■ **CONSEGNA 1**:
Nel testo sullo Spirito Santo, quali familiari vengono nominati tra i nomi a cui pensiamo quando pensiamo all'amore? Elencali tutti.

■ **BLOCCO DI TESTO**:
Sembra difficile farsi un’idea dello Spirito Santo. È facile farsi un’idea del Figlio, perché si è fatto carne in Gesù, ha preso un corpo e un volto, è stato raffigurato migliaia e migliaia di volte nell’arte. È abbastanza facile, tutto sommato, farsi un’idea del Padre: pur sapendo che è puro spirito – il Padre non si è incarnato – ce lo immaginiamo anziano, con la barba, intento a creare il mondo o accompagnare la vita terrena di Gesù e distinguere i buoni dai cattivi nel giudizio universale, e siamo aiutati anche in questo caso dalle arti figurative. È difficile invece farsi un’idea dello Spirito Santo: non ci aiuta l’espressione “spirito”, che suona molto astratta; non ci aiutano molto neppure le due principali immagini con cui lo Spirito si presenta: la colomba, nel battesimo di Gesù, e le lingue di Fuoco, nella Pentecoste.
Ma forse c’è un motivo più profondo che spiega la difficoltà ad immaginare la terza Persona della Trinità: lo Spirito è relazione d’amore e l’amore non si rappresenta: si vive. Noi non immaginiamo in astratto l’amore. È vero che a volte si è tentato di raffigurarlo in sé, come un bambino che lancia la freccia: Cupido. Ma è una rappresentazione piuttosto goffa, che non rende la ricchezza dell’amore. In realtà l’amore non sopporta astrattezze, ma può essere immaginato solo in concreto. L’amore non è una nuvola che passa sulla nostra testa, ma si incarna in volti concreti. Quando noi pensiamo all’amore, pensiamo a tanti nomi propri di persona. Possono essere i nomi dei genitori, dei fratelli, del coniuge, dei figli. Possono essere i nomi degli amici e di altre persone care. Possono essere – e speriamo che siano prima di tutto – i nomi di Dio: il Padre, il Figlio, lo Spirito; ma anche i nomi di Maria e dei Santi. L’amore ha tanti volti, perché l’amore è relazione tra persone. Ed è forse proprio questa la definizione più vera dello Spirito Santo: relazione d’amore tra il Padre e il Figlio; una relazione così piena, attiva e vera che diventa a sua volta una terza Persona.
Tutto questo però non ci riguarderebbe se fosse rimasto chiuso dentro la Trinità. Al massimo saremmo ammirati, ma non coinvolti. Invece l’amore è uscito dal circolo della Trinità e, come dice San Paolo, “è stato riversato nei nostri cuori per mezzo dello Spirito” (Rom 5,5). Ecco perché la cosa ci interessa: questo amore ci ha investito. Quello che noi spesso chiamiamo amore, se è autentico, non è altro che lo Spirito presente tra di noi. Ci sono dei segni della sua presenza, che la parola di Dio appena proclamata ci aiuta a leggere.
Un primo segno è l’unità delle differenze. Dove arriva lo Spirito di Dio, la diversità diventa ricchezza; dove arriva lo spirito del male e opera il diavolo, la diversità diventa divisione. Le nostre differenze, per quanto a volte fastidiose, si trasformano in arricchimento reciproco, se ci apriamo allo Spirito Santo. Quando invece sfociano nella superbia e nell’invidia, come abbiamo sentito nella prima lettura, le nostre comunità si trasformano in una babele, ognuno parla la propria lingua e non ci si comprende più.

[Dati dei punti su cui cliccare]

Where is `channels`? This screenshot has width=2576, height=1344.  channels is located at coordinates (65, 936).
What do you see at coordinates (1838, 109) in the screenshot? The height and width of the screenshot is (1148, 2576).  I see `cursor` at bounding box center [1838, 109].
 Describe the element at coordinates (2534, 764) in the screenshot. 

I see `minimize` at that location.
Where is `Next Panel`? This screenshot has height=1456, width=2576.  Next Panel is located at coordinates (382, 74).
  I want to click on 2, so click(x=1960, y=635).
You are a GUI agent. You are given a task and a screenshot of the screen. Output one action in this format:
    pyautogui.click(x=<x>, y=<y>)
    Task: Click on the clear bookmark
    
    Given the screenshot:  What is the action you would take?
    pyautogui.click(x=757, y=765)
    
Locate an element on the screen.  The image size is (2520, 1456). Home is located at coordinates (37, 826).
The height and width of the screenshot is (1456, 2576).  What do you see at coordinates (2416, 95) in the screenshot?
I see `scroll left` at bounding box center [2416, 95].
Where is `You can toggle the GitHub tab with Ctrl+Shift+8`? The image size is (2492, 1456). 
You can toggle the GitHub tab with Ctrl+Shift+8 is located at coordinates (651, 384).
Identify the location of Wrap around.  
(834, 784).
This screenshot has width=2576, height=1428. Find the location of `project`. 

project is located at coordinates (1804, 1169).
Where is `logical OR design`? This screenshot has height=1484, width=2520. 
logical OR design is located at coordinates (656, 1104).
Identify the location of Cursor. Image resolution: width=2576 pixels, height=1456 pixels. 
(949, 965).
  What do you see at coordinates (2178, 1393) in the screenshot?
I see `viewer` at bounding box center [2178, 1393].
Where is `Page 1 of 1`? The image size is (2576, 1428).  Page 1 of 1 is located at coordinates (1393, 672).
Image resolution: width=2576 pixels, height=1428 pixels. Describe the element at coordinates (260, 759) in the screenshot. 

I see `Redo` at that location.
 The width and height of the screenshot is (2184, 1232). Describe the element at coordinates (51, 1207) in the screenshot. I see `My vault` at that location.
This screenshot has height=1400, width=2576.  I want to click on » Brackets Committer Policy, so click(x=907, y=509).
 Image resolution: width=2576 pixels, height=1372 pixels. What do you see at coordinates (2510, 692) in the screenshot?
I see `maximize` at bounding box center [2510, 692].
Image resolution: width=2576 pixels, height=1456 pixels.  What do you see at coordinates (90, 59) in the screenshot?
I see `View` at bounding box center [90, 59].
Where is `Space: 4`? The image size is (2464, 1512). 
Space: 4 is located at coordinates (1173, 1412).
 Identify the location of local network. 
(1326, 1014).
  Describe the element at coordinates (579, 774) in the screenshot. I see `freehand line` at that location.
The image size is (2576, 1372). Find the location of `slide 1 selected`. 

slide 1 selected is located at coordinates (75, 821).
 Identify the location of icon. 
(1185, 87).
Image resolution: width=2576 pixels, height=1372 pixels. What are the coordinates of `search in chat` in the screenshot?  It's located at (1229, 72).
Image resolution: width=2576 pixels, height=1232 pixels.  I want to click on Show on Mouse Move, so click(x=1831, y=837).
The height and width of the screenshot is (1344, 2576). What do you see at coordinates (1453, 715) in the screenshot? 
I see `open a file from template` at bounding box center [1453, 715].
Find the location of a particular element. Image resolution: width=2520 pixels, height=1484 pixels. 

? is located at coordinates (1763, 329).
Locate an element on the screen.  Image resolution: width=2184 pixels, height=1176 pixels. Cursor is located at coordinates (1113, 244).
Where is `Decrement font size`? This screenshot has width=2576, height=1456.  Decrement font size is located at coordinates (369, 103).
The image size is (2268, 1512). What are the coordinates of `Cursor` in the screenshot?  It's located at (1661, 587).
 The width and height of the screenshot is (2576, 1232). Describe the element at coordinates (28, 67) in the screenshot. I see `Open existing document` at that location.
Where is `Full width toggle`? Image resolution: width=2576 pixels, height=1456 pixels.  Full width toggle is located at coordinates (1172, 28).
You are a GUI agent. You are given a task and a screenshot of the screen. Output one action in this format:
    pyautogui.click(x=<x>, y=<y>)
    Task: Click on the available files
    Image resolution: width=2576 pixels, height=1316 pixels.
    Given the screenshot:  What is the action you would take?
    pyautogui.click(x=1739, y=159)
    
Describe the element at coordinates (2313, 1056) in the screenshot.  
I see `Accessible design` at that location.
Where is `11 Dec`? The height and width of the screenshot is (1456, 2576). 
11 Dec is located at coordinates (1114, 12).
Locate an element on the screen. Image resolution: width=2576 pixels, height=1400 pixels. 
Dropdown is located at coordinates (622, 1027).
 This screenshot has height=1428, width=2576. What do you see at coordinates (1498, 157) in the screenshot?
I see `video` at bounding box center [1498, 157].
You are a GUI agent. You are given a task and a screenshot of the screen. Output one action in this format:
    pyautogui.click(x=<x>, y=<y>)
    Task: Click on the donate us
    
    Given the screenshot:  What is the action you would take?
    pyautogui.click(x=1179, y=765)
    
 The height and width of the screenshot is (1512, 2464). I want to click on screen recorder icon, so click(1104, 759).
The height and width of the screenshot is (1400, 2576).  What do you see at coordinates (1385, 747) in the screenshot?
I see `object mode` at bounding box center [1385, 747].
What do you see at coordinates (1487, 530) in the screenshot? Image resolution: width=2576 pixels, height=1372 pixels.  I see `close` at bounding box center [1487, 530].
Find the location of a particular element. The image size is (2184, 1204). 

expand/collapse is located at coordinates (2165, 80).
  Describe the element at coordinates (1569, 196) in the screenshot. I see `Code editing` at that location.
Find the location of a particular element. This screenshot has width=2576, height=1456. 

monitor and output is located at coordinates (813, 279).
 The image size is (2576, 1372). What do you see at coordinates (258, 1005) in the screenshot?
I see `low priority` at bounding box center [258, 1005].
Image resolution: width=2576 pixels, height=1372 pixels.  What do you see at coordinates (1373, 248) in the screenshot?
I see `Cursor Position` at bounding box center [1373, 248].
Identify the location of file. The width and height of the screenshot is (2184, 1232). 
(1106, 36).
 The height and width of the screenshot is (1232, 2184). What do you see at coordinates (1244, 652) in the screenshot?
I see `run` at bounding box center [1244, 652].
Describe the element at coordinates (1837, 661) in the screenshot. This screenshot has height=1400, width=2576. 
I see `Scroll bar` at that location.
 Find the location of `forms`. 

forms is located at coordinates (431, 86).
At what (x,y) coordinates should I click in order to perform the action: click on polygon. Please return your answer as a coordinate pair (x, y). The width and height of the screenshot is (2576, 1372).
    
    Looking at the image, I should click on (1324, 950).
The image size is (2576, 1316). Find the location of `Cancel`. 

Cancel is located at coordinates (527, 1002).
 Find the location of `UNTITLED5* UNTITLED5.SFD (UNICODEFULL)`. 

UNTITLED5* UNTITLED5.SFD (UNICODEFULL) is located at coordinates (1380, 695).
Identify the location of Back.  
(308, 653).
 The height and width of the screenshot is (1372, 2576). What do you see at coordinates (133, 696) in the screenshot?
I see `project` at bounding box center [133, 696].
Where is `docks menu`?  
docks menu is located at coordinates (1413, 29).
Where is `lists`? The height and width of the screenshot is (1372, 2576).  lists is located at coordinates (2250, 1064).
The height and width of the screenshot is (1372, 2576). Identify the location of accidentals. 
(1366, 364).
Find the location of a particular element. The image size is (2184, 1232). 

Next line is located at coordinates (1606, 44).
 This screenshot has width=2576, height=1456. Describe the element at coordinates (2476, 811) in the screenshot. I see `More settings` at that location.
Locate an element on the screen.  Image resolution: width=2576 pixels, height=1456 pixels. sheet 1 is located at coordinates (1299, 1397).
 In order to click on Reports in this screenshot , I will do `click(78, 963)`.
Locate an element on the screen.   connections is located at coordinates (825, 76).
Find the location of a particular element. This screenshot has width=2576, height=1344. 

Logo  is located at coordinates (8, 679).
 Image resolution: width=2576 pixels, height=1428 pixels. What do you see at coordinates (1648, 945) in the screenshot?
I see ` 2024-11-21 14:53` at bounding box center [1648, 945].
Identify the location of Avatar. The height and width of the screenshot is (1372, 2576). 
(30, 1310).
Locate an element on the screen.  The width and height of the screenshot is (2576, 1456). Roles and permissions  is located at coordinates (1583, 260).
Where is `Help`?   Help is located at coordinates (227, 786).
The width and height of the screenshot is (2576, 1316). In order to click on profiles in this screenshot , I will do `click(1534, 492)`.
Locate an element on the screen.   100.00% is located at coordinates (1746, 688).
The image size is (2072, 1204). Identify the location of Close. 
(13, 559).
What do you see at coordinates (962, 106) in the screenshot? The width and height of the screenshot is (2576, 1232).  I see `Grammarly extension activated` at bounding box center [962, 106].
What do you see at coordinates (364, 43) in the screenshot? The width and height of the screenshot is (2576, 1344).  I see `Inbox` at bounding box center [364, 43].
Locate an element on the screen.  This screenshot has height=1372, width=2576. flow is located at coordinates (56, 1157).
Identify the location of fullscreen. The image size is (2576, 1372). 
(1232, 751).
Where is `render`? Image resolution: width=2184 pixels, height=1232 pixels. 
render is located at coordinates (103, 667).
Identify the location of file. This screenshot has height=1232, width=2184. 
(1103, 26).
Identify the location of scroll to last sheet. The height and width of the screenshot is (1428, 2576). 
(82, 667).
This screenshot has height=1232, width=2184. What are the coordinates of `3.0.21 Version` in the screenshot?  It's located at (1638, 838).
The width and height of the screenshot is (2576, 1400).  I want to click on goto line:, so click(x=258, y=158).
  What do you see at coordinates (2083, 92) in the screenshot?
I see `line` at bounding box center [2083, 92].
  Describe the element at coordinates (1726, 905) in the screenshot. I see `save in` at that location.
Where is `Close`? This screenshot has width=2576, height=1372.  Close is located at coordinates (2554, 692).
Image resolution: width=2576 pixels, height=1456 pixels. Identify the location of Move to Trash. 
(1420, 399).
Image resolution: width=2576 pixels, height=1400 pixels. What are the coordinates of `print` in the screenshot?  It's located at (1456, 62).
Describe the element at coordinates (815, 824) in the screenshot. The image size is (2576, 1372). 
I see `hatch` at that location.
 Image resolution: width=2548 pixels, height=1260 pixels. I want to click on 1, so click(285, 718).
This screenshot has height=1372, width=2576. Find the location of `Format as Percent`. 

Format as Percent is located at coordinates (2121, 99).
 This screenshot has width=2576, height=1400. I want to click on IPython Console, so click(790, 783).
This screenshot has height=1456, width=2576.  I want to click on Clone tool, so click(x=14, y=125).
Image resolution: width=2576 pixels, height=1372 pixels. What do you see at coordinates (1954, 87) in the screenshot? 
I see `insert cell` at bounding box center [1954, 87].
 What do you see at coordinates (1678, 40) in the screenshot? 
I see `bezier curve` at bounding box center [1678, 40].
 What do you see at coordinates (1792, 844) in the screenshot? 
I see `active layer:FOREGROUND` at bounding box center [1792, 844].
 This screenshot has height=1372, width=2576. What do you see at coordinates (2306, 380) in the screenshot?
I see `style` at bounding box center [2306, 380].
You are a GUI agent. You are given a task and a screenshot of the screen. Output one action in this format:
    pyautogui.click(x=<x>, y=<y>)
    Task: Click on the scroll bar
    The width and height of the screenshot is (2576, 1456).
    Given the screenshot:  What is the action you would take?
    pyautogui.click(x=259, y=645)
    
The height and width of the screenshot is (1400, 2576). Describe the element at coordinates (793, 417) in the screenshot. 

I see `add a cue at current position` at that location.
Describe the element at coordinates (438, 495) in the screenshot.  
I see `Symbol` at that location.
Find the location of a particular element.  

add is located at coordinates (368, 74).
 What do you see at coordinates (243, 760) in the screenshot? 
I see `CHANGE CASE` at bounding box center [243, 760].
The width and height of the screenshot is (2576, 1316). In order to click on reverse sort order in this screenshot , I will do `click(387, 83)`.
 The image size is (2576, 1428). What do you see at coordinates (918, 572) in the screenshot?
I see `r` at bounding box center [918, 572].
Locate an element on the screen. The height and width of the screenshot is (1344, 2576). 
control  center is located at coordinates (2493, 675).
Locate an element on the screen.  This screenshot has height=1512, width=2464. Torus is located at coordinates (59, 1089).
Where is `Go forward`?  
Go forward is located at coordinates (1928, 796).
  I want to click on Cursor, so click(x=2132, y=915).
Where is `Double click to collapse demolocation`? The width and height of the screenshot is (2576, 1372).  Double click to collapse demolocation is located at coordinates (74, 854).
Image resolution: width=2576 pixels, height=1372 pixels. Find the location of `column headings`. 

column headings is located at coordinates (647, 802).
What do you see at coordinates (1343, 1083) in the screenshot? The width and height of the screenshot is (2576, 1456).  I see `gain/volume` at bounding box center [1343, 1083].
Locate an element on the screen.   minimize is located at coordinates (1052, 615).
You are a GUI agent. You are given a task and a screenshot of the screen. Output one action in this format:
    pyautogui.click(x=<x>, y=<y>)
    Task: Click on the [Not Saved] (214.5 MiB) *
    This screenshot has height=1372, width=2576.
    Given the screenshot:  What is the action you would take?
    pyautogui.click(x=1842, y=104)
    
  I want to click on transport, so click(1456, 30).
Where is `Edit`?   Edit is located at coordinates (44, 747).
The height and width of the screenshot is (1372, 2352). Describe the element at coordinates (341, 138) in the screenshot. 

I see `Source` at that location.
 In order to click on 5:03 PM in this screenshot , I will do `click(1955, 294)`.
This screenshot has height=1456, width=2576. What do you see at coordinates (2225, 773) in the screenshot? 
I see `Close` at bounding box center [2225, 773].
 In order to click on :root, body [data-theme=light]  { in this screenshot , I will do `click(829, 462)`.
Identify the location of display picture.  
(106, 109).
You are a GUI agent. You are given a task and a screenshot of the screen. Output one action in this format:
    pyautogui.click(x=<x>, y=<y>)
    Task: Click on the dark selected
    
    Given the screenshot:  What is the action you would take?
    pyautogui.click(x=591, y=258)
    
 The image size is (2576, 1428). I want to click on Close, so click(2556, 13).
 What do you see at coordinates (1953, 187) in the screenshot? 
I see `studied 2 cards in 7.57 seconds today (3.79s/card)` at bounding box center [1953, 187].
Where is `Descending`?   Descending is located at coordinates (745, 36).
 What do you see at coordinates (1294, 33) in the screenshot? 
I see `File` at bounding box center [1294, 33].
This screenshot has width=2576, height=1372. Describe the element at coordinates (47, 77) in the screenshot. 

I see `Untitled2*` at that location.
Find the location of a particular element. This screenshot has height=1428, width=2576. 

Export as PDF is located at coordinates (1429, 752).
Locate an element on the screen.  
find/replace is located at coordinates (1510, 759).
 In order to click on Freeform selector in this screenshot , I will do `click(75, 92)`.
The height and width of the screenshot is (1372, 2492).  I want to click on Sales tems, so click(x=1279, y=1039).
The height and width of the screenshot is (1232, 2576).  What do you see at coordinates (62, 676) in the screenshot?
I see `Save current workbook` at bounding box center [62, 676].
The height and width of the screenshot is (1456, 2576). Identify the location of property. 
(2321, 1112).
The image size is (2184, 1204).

■ **CONSEGNA 2**:
Cita parola per parola, dai record, tutto quello che va dalla riga con "Identify the location of local network." giù fino alla riga con "(1185, 87).", comprese queste due.

■ **RISPOSTA SCRITTA 1**:
genitori, fratelli, coniuge, figli

■ **RISPOSTA SCRITTA 2**:
 Identify the location of local network. 
(1326, 1014).
  Describe the element at coordinates (579, 774) in the screenshot. I see `freehand line` at that location.
The image size is (2576, 1372). Find the location of `slide 1 selected`. 

slide 1 selected is located at coordinates (75, 821).
 Identify the location of icon. 
(1185, 87).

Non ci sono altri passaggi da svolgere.